There’re scanty data about islet cell & intestinal Tx. Alleviation of the risk of nephrotoxicity incidence post-Tx should focus on the modification of the possible risk factors that are commonly observed with all risky ptns to CKD and those entirely related to the Tx subset. In non-renal SOT TR with advanced CKD considered healthy enough for receiving a subsequent KTx, the risk of death or exclusion from waiting list while awaiting a donated graft is highly increased. A suggested recommendation is the timely referral of potential candidates for KTx, early consideration of live-donor KTx, and a lower threshold including of non-standard-criteria deceased-donor kidney allograft.

 

 

 

Choice of CNI & CNI sparing regimen:

The choice of im/m protocol, including CNI, is usually tailored by the primary Tx clinicians and is usually relying upon the assessment of efficacy and the potential toxicity. CyA-induced nephrotoxicity can be alleviated by dose declining coupled with adding MMF, leading to better long-term kidney function.
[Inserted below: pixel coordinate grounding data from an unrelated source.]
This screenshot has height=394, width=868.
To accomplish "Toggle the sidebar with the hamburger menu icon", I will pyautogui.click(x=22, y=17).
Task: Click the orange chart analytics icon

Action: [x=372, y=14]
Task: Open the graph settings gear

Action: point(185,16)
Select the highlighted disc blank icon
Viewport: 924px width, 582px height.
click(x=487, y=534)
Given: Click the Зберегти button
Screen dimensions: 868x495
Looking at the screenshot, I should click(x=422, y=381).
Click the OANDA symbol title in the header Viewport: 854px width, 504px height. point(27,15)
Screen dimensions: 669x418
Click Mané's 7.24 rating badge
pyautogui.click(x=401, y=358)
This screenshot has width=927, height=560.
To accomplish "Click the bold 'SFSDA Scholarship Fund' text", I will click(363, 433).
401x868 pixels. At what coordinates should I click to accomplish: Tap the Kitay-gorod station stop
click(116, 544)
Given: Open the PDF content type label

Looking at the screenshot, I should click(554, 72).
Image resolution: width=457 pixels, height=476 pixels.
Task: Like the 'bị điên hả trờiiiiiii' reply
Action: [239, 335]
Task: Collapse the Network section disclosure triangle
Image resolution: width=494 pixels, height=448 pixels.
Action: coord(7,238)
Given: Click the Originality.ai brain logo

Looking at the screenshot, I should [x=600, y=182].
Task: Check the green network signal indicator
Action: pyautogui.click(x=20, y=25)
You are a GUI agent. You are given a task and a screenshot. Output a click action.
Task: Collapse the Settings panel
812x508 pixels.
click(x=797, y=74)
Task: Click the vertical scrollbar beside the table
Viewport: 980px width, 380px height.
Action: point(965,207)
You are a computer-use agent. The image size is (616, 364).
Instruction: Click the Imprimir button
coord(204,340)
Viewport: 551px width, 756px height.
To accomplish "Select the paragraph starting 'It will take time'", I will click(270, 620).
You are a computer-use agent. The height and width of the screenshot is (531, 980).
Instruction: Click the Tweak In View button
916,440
From the kidney function point of view, there’re single-center case series, registry analyses, and multicenter reports showing the benefit of Tac over CyA in both converting and de novo settings in heart as well as liver TR. Tac seems to induce less renal VC as compared to CyA that may partially explaining the typical, short-term decline in SCr seen with conversion from CyA. In agree with this notice, vast majority of non-kidney organ TR in the US receive an im/m protocol comprising Tac, MMF, & Pred at timing of Tx. Revising the annual registry of the OPTN & SRTR, most of TR are remaining on a Tac-based protocol at the 1st y. post-Tx.

 

A commonly applied strategy in the non-renal organ TR involving administration of regimens that reducing, delay, or excluding CNI. TORi, SRL & everolimus, particular, can be administrated in this setting. In certain non-renal organ TR, withdrawal/minimizing of CNI has been resulting a mild improvement in renal profile, that is usually coming at the expense of a decline in im/m efficacy and worse ptn survival. TORi should also be discouraged in ptns with eGFR <40 or proteinuria as this will induce more progression of renal dysfunction. Furthermore, TORi also have significant untoward effects that limiting their administration. Generally, the results of the many reports have been variable. There’re no available data concerning co-stimulation blockade for renal-sparing in non-kidney organ TR. Eventually, choice of an im/m. protocol has to be individualized from one ptn to the other so that optimizing the total risk-to- benefit ratios.